**TASK OBJECTIVE:** In the listing below, find the line with "Where should I click to: Click the Lake" and the line with "Open Shwetangi Jha's Sep 10 timestamp". Repeat those two lines and all lines between them exactly.

**DATA RECORDS:**

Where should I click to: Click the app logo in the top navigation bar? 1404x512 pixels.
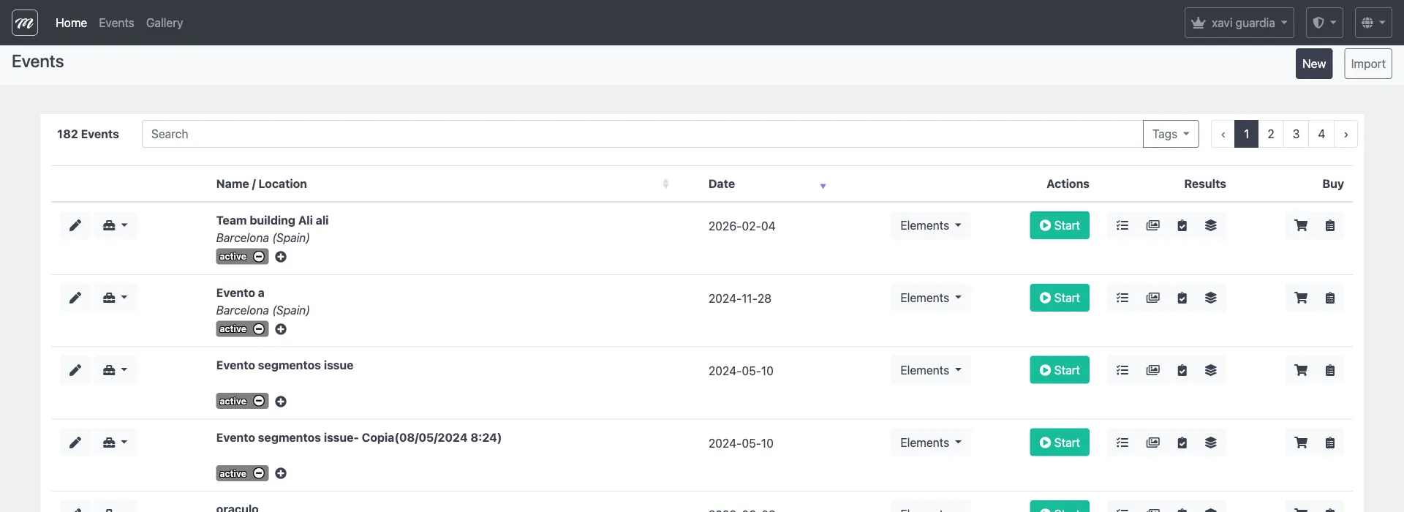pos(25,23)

==

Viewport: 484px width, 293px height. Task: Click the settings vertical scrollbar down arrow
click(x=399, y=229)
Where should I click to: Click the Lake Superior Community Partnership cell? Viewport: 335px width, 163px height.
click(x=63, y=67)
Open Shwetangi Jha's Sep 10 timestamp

---

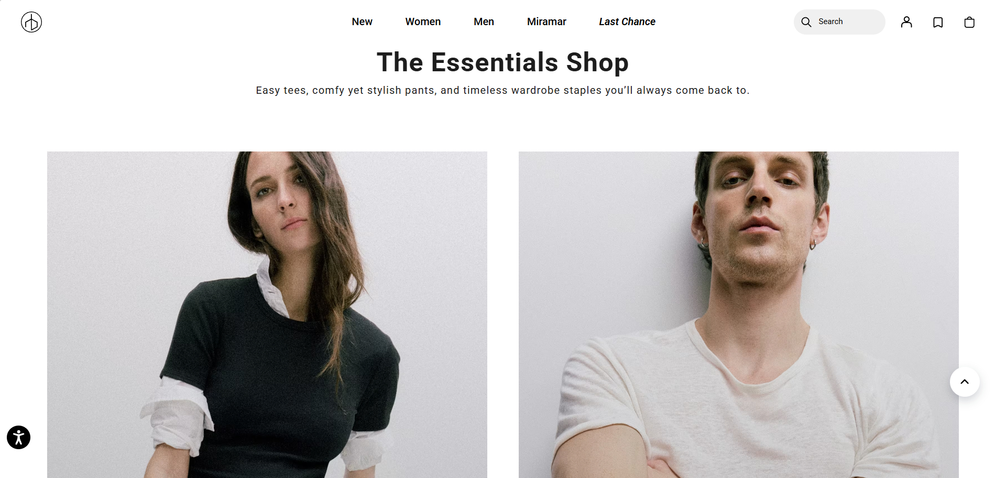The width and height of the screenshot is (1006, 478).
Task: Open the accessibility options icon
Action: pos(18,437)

**EXERCISE OUTPUT:**
Where should I click to: Click the Lake Superior Community Partnership cell? Viewport: 335px width, 163px height.
click(x=63, y=67)
Open Shwetangi Jha's Sep 10 timestamp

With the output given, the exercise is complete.